乳腺是外源基因在转基因动物体内最理想的表达场所。因为乳腺是一个外分泌器官,乳汁不进入体内循环,不会影响转基因动物本身的代谢反应,而且动物乳腺具有很强的摄取、合成以及分泌蛋白质的功能,并能对重组蛋白进行多种翻译后加工,具有稳定的生物反应,且易提纯,所以被称为转基因动物乳腺反应器。
4.4转基因动物在畜牧兽医上的应用
转基因动物技术可以改善动物本身的基因组,从而改变动物的遗传本质。操作中利用重组DNA技术构造出各种优良的载体,通过转基因技术,植入动物的卵细胞,培育出新品种。
转基因动物技术还可以提高动物的产毛性能。1995年,布拉克把类胰岛素生长因子-I(IGF-I)的基因转入受体羊的原核胚中,使转基因羊的产毛率得到了极大的提高。
克尔姆兹等将Visna病毒的衣壳蛋白基因转入绵羊体内,获得了抗病能力明显提高的转基因绵羊,培育出了动物抗病新品种。

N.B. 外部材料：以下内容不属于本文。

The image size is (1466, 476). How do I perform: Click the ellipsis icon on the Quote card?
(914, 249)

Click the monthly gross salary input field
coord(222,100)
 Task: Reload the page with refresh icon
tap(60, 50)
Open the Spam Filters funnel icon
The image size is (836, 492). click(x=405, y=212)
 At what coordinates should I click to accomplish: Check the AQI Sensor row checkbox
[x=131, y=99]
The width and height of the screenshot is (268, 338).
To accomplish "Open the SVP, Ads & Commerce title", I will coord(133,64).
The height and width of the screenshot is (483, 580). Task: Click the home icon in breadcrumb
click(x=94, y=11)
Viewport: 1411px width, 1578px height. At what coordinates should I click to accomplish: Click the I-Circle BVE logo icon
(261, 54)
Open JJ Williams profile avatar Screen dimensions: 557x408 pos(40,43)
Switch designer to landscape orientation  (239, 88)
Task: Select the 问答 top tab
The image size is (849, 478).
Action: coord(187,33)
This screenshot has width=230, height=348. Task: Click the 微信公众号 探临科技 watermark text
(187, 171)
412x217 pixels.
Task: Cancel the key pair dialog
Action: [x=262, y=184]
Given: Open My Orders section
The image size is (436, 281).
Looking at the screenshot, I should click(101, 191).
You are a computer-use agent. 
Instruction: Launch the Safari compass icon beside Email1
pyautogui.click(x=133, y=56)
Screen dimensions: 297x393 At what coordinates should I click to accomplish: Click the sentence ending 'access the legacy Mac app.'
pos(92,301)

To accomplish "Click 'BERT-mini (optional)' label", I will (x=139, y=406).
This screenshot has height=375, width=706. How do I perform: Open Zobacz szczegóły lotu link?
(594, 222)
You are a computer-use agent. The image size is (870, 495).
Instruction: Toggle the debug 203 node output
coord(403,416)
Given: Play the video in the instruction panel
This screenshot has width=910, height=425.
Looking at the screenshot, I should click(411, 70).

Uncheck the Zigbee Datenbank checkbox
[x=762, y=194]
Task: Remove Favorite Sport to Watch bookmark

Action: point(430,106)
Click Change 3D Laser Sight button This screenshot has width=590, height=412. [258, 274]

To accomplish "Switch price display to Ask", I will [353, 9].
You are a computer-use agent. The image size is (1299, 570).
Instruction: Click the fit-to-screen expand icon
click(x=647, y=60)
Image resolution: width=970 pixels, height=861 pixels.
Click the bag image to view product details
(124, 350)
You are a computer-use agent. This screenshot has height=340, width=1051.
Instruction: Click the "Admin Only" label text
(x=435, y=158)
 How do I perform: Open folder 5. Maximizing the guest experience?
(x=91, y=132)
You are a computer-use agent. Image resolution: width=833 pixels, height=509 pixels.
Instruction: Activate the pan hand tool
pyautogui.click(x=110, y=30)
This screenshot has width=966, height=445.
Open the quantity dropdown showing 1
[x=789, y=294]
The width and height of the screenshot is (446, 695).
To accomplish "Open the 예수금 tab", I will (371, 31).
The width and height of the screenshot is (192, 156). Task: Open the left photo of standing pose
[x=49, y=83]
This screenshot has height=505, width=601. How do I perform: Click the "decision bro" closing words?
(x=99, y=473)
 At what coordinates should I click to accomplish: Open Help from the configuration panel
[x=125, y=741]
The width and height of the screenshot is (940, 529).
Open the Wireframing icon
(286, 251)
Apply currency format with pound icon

目前,转基因动物的应用主要在医药方面,而在食品工业中的应用尚受到较大的制约,其根本原因是转基因动物的开发投入很大,而转基因的技术瓶颈也使转基因成功率比较低。尽管如此,它还是显示出了在工业、农业及医学等行业中的巨大应用潜力和发展前景,给人类带来了巨大的经济效益,推动了社会向前发展。相关法规的出台,无疑会加速和正确引导基因工程产品的研究和开发。相信在不久的将来,转基因动物生产将会成为生产行业中的一种新兴产业。因此充分利用转基因动物技术的潜在价值,实现转基因动物技术的实用化、商业化、产业化,是新世纪生物科学工作者的努力目标。